◆ **Directions**
Show every line from the data below that includes "Identify".

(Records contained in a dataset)

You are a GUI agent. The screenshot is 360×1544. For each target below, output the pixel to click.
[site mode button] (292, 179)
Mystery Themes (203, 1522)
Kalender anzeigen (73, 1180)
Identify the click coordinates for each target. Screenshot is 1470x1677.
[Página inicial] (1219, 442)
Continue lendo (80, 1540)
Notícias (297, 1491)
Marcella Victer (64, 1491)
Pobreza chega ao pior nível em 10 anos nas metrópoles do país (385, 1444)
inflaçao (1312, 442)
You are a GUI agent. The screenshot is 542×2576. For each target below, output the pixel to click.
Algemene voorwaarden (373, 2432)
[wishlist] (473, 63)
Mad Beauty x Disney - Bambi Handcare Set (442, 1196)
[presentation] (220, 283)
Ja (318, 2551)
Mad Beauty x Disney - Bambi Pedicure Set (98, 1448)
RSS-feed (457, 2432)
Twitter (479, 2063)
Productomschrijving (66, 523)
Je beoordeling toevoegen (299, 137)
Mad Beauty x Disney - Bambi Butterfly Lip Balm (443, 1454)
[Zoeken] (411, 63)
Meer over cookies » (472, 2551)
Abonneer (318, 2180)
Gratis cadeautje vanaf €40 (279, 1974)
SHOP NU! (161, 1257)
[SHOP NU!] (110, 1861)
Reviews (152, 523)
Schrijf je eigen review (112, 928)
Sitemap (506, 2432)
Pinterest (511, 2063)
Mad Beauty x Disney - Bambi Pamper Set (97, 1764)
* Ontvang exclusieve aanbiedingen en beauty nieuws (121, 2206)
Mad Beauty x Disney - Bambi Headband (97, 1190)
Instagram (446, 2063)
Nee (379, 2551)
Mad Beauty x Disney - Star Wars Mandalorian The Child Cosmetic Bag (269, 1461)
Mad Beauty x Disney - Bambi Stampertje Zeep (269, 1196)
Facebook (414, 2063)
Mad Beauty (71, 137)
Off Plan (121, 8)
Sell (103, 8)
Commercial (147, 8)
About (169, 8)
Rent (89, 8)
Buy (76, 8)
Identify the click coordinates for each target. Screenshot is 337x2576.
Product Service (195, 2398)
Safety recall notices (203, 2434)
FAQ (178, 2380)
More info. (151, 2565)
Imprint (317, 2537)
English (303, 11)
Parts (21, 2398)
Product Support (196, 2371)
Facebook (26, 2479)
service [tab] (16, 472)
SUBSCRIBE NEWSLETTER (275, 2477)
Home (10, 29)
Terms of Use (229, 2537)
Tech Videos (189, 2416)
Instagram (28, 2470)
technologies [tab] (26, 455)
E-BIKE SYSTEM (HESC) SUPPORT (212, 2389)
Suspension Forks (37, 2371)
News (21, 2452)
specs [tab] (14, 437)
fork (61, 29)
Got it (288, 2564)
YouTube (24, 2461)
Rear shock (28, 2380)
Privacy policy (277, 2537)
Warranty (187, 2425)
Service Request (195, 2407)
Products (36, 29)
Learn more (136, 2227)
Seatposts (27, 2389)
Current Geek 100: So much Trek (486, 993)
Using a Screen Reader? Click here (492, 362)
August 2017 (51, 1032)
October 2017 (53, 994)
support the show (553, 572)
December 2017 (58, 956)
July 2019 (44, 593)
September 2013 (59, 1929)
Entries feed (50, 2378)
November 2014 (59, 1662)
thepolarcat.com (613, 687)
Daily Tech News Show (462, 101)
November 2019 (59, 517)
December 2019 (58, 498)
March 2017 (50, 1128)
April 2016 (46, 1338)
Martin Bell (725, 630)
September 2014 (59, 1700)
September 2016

◆ **Task solution**
Identify the click coordinates for each target. Screenshot is 1470x1677.
Identify the click coordinates for each target. Screenshot is 337x2576.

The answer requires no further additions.